I don't see the point of using a P2P algorithm instead of JMS when the maximal
amount of hosts you use in 7. Even at a few dozen, I'd still think the same,
and I feel like you'll encounter other issues when trying to pass the 100 hosts
limit. I'd remove this reference to P2P DHT altogether at this point.

The evaluation process is not enough detailed in my POV, but it may be due to
my acointance to the system community. Did you run your experiment several
times, remove outliers and take averages or something? Are you sure that your
hosts did not swap during the experiments? Last point of Mason in Fig 5 seems
suspect to me. I'd like to see an evaluation of multithreaded aspects too
(what's the repartition of compute and syncronisation times within a step, for
example).

Another missing evaluation is the impact of the system over the reactivness of
the harnessed desktops. That'd be fully in the scope of the target use case
presented in the introduction.

Of course, evaluation with more than 7 hosts would be more than welcomed. 256
machines seems like a bare minimum to me, but I may be biased ;)

Points I'd like to see developed in the presentation (if any)
=============================================================

You seem to devote a very large importance to the ease of use (even passing
specific options to the JVM to increase the heap size seem too much for your
targeted users). I'd thus like to see some material demonstrating the ease of
use of your solution. Maybe a short screencast of a demo if time permits? At
least a couple of screenshots seem welcomed here.

Of course, as a in-depth evaluation freak, I'd like to see lots of curves
explaining where your time goes exactly and why it's too near to optimal to be
further improved. But with "only" 10^9 agents and 12 seconds per steps on a
decent machine, I'd say that there is still a lot to improve on the technical
side, so that's no strong request from me here.

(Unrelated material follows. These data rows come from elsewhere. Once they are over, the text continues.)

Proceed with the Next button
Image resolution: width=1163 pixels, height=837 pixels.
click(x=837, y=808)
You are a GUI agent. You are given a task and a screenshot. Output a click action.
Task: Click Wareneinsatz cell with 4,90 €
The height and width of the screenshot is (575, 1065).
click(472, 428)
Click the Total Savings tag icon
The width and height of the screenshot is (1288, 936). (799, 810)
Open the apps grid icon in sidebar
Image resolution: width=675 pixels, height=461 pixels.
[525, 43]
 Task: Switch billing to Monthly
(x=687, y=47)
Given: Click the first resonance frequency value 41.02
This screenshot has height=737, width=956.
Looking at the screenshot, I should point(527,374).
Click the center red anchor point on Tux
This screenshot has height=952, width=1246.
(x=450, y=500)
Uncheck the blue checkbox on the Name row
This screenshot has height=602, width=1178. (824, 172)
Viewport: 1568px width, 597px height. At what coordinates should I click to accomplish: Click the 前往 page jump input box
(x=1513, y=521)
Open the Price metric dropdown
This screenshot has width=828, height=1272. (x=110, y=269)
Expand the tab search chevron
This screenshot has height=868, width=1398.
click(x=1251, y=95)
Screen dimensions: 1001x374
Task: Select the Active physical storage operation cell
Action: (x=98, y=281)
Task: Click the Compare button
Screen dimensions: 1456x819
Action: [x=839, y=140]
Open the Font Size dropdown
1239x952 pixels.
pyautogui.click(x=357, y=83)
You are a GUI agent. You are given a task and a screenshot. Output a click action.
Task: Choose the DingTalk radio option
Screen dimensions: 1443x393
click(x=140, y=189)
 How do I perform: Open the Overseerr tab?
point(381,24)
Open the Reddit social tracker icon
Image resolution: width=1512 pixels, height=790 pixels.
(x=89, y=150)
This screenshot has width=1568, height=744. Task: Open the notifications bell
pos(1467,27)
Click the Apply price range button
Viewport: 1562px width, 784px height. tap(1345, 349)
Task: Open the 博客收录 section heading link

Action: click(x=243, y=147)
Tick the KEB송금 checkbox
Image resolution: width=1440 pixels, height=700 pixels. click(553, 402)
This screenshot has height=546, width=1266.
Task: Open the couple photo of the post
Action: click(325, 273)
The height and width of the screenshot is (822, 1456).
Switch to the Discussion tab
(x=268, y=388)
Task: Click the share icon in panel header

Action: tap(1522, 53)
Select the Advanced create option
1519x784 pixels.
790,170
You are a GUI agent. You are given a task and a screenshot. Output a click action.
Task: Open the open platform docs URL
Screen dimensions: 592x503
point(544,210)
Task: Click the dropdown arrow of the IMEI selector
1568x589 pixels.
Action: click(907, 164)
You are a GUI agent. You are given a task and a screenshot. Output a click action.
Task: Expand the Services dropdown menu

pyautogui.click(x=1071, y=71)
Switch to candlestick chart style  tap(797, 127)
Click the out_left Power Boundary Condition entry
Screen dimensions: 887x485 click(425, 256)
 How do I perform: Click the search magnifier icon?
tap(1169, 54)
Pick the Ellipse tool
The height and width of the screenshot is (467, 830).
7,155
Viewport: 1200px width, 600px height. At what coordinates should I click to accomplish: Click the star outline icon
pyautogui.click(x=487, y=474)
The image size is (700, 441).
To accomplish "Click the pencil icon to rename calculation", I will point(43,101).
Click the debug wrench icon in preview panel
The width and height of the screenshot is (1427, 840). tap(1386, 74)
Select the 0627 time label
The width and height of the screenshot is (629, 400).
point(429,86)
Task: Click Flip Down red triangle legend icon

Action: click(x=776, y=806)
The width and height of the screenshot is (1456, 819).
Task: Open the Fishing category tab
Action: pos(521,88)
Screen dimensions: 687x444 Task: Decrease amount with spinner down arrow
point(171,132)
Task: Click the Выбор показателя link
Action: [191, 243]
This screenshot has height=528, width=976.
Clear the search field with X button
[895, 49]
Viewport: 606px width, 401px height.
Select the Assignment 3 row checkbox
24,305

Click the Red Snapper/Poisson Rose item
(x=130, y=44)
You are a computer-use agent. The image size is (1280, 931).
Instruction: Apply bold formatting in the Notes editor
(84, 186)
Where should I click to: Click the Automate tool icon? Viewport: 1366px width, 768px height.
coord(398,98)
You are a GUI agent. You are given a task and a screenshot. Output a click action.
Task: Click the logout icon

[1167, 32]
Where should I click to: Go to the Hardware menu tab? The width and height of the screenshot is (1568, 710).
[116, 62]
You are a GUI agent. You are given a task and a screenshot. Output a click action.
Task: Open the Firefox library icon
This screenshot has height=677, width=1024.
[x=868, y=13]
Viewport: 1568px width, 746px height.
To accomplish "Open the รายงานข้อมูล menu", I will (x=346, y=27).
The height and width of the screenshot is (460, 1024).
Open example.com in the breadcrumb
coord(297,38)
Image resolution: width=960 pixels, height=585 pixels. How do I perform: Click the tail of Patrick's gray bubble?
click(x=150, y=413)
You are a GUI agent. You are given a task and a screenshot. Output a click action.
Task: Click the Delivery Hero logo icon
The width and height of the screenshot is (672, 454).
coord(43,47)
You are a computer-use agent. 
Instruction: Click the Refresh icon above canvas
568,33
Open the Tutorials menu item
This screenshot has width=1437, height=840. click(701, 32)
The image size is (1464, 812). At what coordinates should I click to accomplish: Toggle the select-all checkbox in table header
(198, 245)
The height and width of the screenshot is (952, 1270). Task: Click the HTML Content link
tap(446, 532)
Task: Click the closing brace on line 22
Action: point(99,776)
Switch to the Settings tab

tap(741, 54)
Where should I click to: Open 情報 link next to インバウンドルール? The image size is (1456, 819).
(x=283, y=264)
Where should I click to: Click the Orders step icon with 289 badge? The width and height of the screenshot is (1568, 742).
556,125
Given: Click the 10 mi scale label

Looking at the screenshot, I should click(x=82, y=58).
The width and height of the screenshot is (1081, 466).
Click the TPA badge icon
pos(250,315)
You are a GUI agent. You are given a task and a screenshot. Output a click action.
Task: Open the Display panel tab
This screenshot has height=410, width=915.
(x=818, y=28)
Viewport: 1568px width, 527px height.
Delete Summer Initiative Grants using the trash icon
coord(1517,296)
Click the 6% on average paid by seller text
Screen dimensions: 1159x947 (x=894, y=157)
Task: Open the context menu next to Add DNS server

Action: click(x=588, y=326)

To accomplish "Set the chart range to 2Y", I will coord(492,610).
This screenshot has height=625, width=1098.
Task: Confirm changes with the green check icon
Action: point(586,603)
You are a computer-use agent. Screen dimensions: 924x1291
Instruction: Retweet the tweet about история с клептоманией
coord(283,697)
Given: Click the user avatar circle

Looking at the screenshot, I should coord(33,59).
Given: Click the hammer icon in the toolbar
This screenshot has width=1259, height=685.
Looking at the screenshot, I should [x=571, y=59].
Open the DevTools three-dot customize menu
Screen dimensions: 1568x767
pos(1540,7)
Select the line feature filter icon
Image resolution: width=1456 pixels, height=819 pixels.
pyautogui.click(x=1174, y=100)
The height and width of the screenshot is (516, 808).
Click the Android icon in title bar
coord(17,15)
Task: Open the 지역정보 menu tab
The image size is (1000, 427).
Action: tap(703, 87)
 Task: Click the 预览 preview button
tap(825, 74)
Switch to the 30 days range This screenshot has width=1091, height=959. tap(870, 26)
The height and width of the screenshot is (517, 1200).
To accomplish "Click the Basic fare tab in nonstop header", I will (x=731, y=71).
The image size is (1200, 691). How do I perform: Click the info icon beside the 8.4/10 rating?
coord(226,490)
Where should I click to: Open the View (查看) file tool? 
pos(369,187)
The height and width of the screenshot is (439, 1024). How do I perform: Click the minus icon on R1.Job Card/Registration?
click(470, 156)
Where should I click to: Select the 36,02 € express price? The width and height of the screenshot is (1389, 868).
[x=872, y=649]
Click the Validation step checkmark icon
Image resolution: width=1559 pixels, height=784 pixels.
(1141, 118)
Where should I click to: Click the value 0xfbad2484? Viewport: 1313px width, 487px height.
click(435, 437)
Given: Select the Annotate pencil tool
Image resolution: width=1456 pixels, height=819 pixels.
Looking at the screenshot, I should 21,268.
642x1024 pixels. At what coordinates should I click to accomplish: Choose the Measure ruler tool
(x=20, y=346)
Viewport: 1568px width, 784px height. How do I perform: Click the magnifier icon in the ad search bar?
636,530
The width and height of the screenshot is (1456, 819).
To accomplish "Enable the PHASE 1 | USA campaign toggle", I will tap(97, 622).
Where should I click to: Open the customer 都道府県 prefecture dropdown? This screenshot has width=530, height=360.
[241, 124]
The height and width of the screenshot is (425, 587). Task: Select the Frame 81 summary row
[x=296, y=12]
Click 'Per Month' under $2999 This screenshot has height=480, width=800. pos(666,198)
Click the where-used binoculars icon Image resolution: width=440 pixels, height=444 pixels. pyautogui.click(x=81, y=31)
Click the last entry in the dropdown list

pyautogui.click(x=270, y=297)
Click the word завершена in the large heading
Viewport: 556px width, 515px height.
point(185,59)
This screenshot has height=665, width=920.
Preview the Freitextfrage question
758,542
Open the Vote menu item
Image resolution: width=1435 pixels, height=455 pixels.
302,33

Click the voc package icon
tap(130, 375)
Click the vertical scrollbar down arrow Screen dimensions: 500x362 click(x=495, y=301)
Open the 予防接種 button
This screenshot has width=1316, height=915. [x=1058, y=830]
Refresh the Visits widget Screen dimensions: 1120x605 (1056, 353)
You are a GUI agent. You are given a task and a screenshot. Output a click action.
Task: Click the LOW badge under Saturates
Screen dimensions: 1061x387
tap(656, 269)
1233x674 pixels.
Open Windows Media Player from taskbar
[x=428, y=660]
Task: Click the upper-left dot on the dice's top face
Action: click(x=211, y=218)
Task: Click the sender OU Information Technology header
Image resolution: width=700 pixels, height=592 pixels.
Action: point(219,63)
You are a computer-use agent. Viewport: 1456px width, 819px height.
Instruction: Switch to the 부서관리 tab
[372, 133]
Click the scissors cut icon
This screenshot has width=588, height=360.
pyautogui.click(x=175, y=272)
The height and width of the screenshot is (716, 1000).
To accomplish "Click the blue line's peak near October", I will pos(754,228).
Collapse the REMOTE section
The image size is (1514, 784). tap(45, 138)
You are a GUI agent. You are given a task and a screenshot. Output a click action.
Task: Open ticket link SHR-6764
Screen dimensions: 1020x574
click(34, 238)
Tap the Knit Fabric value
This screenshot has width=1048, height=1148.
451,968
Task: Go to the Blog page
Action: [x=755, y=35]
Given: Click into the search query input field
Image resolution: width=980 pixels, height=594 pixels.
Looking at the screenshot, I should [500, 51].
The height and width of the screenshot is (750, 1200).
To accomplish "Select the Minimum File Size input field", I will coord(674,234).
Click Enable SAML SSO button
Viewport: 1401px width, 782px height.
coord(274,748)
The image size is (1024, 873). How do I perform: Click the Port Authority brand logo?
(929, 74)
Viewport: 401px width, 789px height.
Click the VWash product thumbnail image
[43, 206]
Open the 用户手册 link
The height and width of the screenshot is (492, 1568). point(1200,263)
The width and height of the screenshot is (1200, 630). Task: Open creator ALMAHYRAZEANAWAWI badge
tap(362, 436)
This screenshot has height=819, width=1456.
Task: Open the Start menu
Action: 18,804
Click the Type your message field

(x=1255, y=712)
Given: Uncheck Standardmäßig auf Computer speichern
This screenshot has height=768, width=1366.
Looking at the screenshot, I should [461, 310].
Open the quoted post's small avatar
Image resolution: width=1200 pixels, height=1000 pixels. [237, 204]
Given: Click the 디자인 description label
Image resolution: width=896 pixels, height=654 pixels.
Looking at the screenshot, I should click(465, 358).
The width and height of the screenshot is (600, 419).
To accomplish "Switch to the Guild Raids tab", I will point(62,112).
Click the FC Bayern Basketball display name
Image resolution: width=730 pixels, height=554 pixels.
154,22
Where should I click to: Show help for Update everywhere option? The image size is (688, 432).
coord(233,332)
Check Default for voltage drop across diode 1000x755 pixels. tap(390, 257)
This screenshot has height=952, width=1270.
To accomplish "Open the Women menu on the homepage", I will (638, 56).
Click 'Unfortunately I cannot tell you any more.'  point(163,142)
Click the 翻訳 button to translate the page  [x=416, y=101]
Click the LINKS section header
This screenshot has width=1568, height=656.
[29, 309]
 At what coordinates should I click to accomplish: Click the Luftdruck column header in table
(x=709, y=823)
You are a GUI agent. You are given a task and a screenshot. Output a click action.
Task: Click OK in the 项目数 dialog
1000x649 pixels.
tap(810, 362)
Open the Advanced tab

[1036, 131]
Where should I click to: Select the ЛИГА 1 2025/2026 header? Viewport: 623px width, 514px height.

--------------------------------------------------------------
--- In the evaluations below, uncomment the line with your
--- evaluation or confidence. You can also remove the
--- irrelevant lines
*** OVERALL EVALUATION:

---  3 (strong accept)
--- 2 (accept)
1 (weak accept)
---  0 (borderline paper)
---  -1 (weak reject)
---  -2 (reject)
---  -3 (strong reject)

*** REVIEWER'S CONFIDENCE:

---  4 (expert)
3 (high)
---  2 (medium)
---  1 (low)
---  0 (null)

*** END
--------------------------------------------------------------